Jim: I’ll bet that if we went back and looked through really carefully, there’s got to be a boom mic in there somewhere. Not that I would ever watch this again, under any circumstances.

Does it make you feel any better to know that the film maintains its perfect 0% on Rotten Tomatoes and was a box office disaster that made back only a quarter of its budget in theaters? Not even Armond White could force himself to write an outrage-baiting positive review for this movie.

Ken: It does give me some solace to know I’m not completely crazy in this, the dumbest of all possible timelines, Jim. I guess we could go over how utterly inept this movie’s tepid attempts at humor are, but I think our audience has seen and heard enough at this point.

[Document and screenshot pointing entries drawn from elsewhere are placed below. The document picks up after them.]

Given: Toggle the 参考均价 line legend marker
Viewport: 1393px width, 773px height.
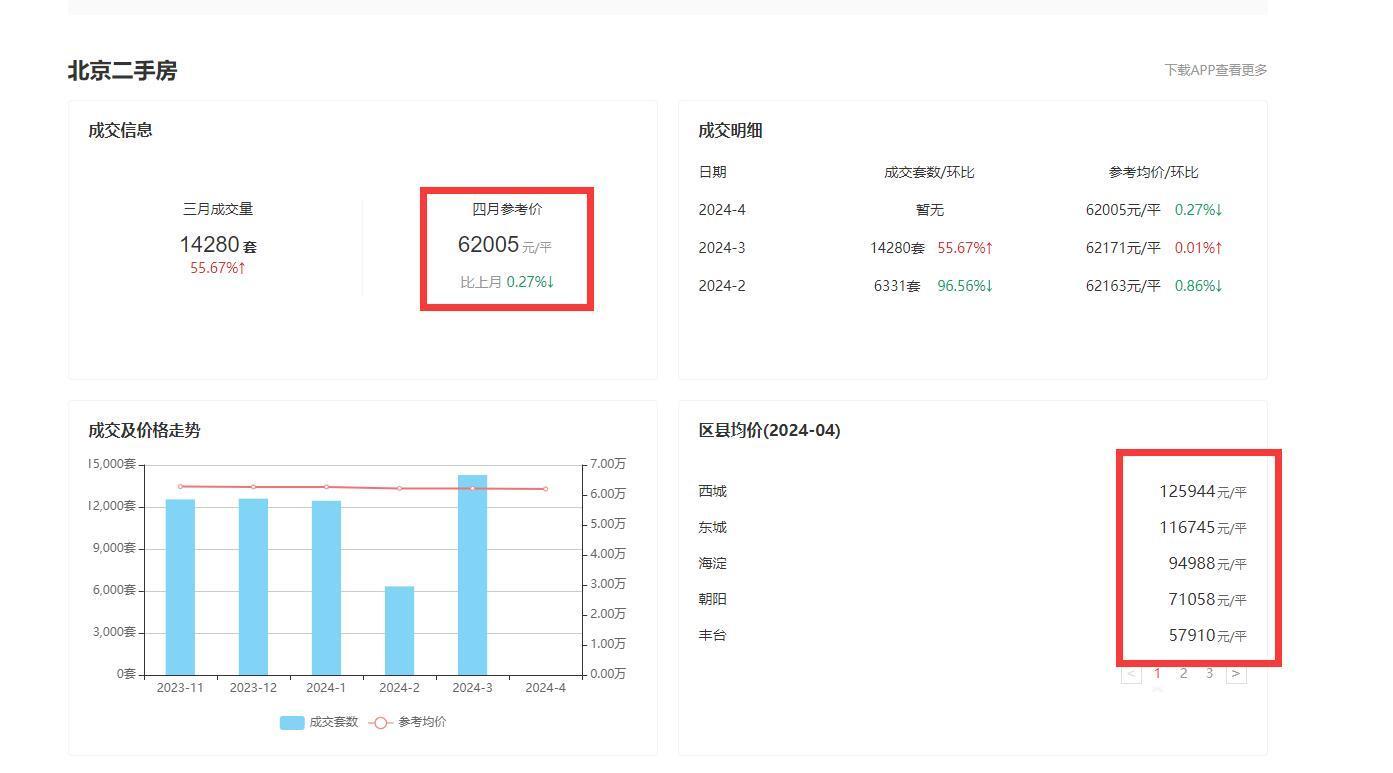Looking at the screenshot, I should click(x=380, y=723).
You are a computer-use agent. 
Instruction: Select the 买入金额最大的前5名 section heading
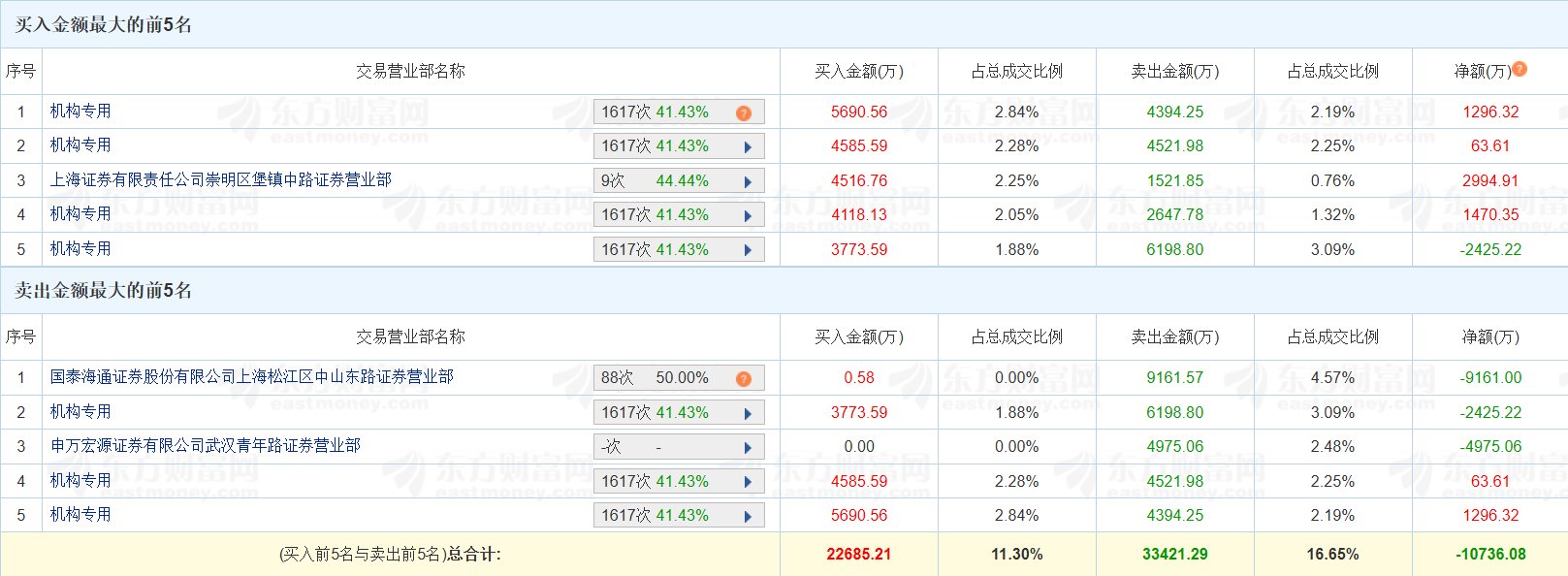[x=104, y=24]
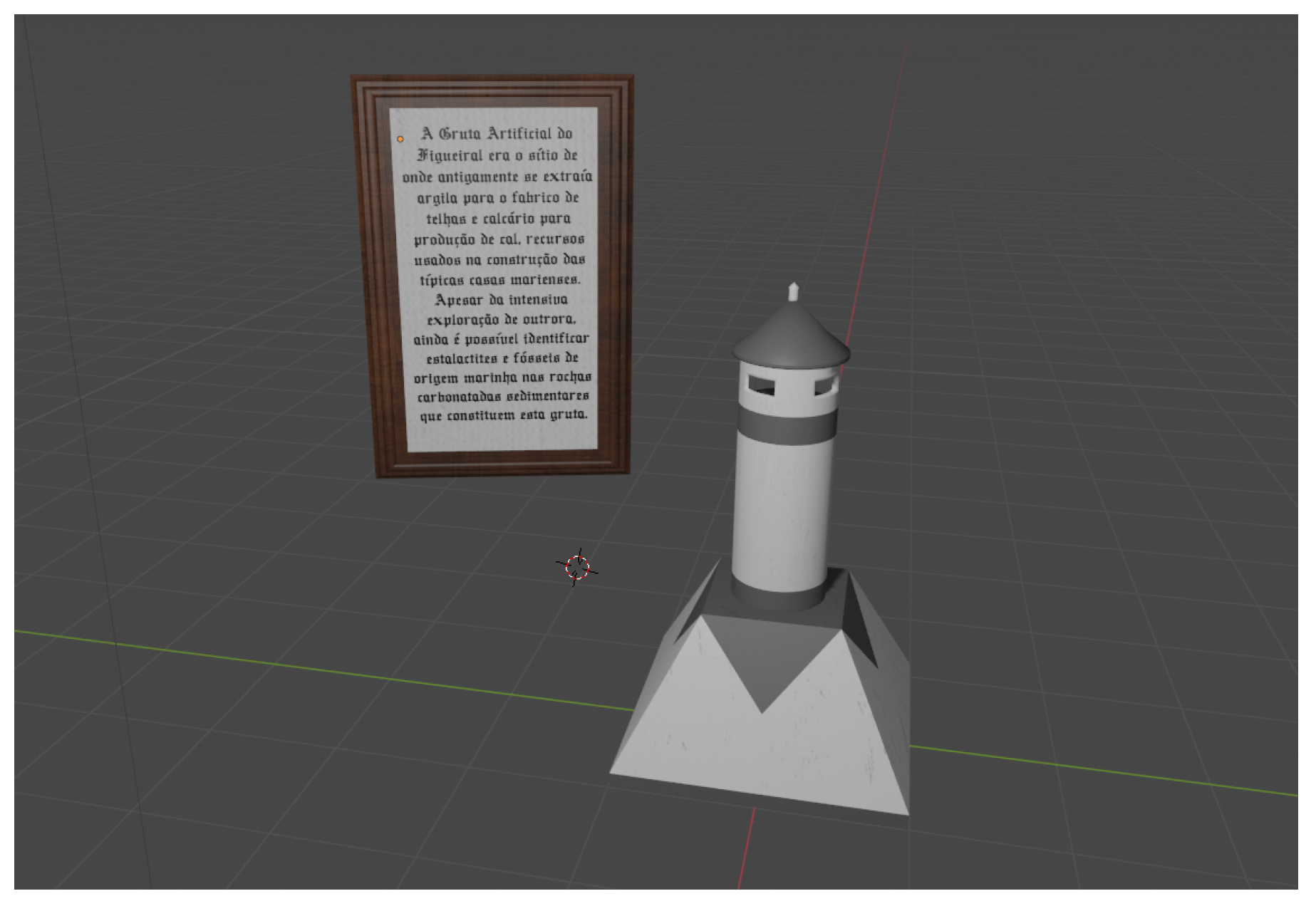Click the white spire atop the lighthouse
The image size is (1316, 901).
(793, 292)
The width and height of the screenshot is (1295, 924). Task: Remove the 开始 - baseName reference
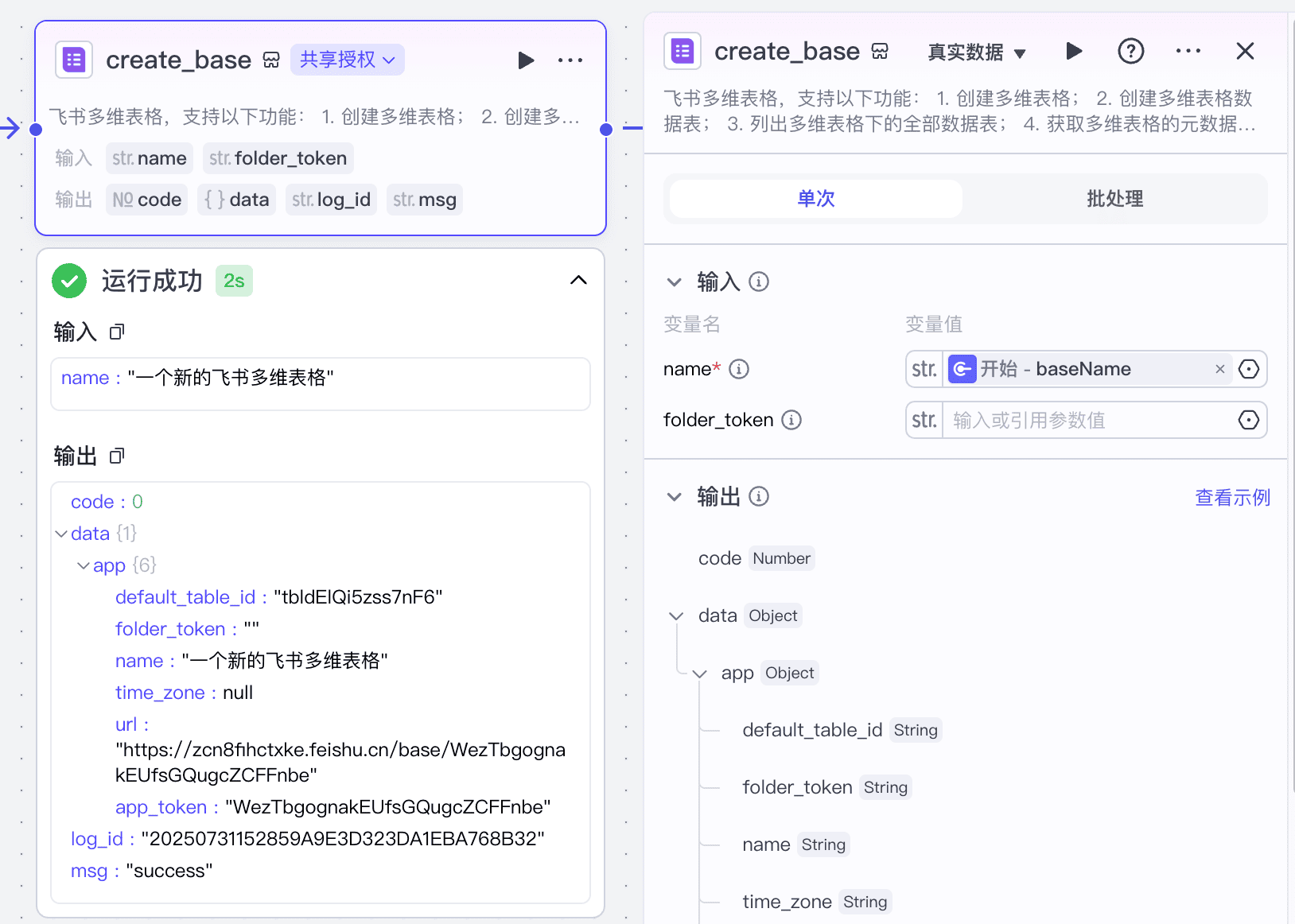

Can you think of anything constructive we might take away from this disaster, Jim? Other than that Netflix should not be enabling Sandler?

Jim: I am left wondering if the films that Adam Sandler is making for Netflix are better or worse than Bucky Larson. Like, if you were made to watch The Ridiculous Six, would it be more or less upsetting? I have no desire to find out, mind you. I’m simply posing a thought experiment.

Ken: I have watched The Ridiculous Six and can report that it is less upsetting, but again, we’re talking a very low bar to clear. And trust me, you really are better off skipping it.

Jim: Just when you think you know a guy. Are you a closet Sandler fan, Ken?

Ken: (clicks out of Incognito Mode and slams laptop shut) No! In any case, I think you should pick our next feature, Jim. Maybe less dick jokes in it, please.

Jim: If I accidentally pick something that has more penis humor in it than Bucky Larson: Born to be a Star, things will have gone very wrong indeed.